Data for review >>
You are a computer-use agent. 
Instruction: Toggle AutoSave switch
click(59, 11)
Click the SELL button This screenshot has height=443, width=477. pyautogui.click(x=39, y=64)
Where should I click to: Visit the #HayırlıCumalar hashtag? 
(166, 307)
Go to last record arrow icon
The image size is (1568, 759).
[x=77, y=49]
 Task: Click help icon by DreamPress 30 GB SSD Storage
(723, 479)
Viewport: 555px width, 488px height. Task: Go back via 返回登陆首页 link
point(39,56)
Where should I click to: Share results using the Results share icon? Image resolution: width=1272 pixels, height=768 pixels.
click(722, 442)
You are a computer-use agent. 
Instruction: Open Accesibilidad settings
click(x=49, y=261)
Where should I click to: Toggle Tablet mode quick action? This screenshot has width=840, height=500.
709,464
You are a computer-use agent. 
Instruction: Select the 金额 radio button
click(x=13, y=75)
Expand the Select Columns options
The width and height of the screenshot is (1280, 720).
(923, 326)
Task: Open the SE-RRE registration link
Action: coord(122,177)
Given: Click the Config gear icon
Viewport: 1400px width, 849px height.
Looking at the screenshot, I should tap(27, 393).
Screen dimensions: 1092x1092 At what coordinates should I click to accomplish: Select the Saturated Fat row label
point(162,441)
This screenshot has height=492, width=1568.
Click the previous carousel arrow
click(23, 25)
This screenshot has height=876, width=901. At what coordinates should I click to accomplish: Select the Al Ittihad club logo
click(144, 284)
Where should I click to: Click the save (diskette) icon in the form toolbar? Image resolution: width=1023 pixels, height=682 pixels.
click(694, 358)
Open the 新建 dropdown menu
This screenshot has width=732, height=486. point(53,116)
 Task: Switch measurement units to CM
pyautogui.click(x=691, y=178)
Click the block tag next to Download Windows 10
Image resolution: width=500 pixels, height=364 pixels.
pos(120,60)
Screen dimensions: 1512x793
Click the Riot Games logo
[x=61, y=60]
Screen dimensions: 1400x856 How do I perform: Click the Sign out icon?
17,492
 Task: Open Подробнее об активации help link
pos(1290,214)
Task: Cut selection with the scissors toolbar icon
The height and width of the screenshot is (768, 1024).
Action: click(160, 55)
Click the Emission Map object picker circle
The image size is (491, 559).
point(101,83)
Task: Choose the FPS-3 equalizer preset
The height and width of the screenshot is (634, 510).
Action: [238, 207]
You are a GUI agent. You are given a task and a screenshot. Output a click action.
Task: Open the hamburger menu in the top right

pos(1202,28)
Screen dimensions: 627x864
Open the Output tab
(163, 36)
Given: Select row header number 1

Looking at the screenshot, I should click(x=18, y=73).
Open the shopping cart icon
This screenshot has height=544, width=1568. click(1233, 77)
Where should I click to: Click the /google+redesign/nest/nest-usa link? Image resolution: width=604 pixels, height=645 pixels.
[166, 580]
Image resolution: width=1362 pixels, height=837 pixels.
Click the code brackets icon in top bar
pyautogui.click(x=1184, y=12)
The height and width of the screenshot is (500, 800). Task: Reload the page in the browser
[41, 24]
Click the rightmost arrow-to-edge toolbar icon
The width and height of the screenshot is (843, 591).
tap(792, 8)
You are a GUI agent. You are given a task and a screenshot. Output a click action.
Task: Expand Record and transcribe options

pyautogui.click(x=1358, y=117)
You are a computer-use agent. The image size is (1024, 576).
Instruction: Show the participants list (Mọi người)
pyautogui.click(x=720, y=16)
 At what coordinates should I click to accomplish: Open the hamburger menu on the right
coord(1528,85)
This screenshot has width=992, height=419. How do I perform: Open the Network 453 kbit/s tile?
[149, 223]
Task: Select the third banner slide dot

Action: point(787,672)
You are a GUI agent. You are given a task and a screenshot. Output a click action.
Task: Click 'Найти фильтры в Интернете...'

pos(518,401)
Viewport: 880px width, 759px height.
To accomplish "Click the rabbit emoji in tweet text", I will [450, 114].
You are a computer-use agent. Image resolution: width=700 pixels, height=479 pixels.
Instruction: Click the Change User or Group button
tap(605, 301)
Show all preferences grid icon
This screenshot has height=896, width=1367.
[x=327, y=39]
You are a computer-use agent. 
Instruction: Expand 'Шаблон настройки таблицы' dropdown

Prompt >> All lines from the one that contains "Instruction: Show the" through the end of the material are to be quoted exactly, with both ends included.

Answer for this exercise >>
Instruction: Show the participants list (Mọi người)
pyautogui.click(x=720, y=16)
 At what coordinates should I click to accomplish: Open the hamburger menu on the right
coord(1528,85)
This screenshot has width=992, height=419. How do I perform: Open the Network 453 kbit/s tile?
[149, 223]
Task: Select the third banner slide dot

Action: point(787,672)
You are a GUI agent. You are given a task and a screenshot. Output a click action.
Task: Click 'Найти фильтры в Интернете...'

pos(518,401)
Viewport: 880px width, 759px height.
To accomplish "Click the rabbit emoji in tweet text", I will [450, 114].
You are a computer-use agent. Image resolution: width=700 pixels, height=479 pixels.
Instruction: Click the Change User or Group button
tap(605, 301)
Show all preferences grid icon
This screenshot has height=896, width=1367.
[x=327, y=39]
You are a computer-use agent. 
Instruction: Expand 'Шаблон настройки таблицы' dropdown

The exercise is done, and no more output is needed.